Cursors and prepared statements are scoped to the compilation unit and also to the connection.
Scoping to the compilation unit means that a program called from another separately compiled program cannot use a cursor or prepared statement that was opened or prepared by the calling program. Scoping to the connection means that each connection within a program can have its own separate instance of a cursor or prepared statement.
The following distributed unit of work example shows how the same cursor name is opened in two different connections, resulting in two instances of cursor C1.

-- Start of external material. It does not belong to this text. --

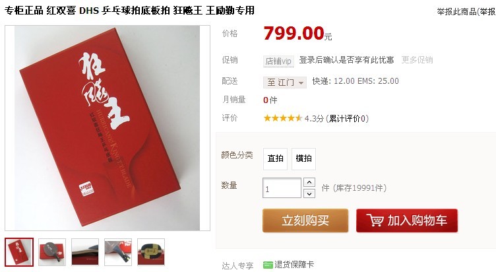Click the 加入购物车 button
Viewport: 496px width, 272px height.
(407, 221)
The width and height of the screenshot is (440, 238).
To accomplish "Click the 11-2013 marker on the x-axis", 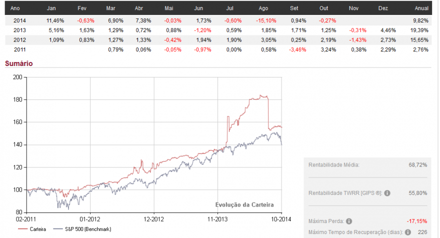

..... EXEC SQL DECLARE C1 CURSOR FOR SELECT * FROM CORPDATA.EMPLOYEE; /* Connect to local and open C1 */ EXEC SQL CONNECT TO LOCALSYS; EXEC SQL OPEN C1; /* Connect to the remote system and open C1 */ EXEC SQL CONNECT TO SYSA; EXEC SQL OPEN C1; /* Keep processing until done */ while (NOT_DONE) { /* Fetch a row of data from the local system */ EXEC SQL SET CONNECTION LOCALSYS; EXEC SQL FETCH C1 INTO :local_emp_struct; /* Fetch a row of data from the remote system */ EXEC SQL SET CONNECTION SYSA; EXEC SQL FETCH C1 INTO :rmt_emp_struct; /* Process the data */ ..... } /* Close the cursor on the remote system */ EXEC SQL CLOSE C1; /* Close the cursor on the local system */ EXEC SQL SET CONNECTION LOCALSYS; EXEC SQL CLOSE C1; .....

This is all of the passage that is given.